__Action item__:
Take each line below that has "agent" and copy it.

__Available data__:
────

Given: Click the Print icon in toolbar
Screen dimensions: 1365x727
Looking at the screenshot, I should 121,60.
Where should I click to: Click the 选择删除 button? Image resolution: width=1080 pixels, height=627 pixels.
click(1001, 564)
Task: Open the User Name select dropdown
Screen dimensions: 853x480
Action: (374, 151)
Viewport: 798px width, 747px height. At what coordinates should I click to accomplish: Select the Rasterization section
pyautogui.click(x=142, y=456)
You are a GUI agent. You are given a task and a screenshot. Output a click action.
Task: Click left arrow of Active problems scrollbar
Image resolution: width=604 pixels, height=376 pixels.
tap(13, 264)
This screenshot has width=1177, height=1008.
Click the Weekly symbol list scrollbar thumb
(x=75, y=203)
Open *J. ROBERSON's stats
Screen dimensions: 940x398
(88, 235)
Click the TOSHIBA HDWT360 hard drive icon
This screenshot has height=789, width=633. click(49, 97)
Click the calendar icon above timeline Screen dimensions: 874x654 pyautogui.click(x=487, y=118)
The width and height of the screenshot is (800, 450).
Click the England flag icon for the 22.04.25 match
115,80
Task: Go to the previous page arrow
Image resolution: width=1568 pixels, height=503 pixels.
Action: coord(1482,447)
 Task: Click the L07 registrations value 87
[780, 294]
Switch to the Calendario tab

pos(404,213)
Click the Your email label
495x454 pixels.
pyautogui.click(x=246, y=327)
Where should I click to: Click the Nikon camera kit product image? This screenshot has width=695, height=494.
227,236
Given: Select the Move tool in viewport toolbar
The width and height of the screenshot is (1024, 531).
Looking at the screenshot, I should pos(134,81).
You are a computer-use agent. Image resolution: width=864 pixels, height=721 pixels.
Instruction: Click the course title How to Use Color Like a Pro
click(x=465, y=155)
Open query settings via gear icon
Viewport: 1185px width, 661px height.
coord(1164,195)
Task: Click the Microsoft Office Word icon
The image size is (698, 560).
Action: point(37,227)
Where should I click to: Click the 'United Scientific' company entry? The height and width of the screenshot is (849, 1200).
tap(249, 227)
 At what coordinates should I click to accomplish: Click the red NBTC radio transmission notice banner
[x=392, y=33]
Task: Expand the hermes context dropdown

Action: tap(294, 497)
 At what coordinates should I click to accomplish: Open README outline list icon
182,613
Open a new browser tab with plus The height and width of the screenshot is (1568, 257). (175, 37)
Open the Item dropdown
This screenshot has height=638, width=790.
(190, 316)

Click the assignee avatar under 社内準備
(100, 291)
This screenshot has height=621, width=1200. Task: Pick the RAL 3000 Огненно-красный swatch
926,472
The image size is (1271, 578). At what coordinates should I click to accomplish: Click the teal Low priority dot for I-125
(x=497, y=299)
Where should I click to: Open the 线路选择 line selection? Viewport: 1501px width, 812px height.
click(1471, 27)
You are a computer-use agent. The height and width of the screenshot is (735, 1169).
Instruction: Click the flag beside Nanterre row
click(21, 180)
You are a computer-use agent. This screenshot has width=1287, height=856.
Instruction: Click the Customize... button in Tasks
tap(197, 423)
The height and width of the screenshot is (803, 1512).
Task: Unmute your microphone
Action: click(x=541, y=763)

────

__Task answer__:
You are a GUI agent. You are given a task and a screenshot. Output a click action.
You are a computer-use agent. Image resolution: width=864 pixels, height=721 pixels.
You are a computer-use agent. The height and width of the screenshot is (735, 1169).
You are a computer-use agent. This screenshot has width=1287, height=856.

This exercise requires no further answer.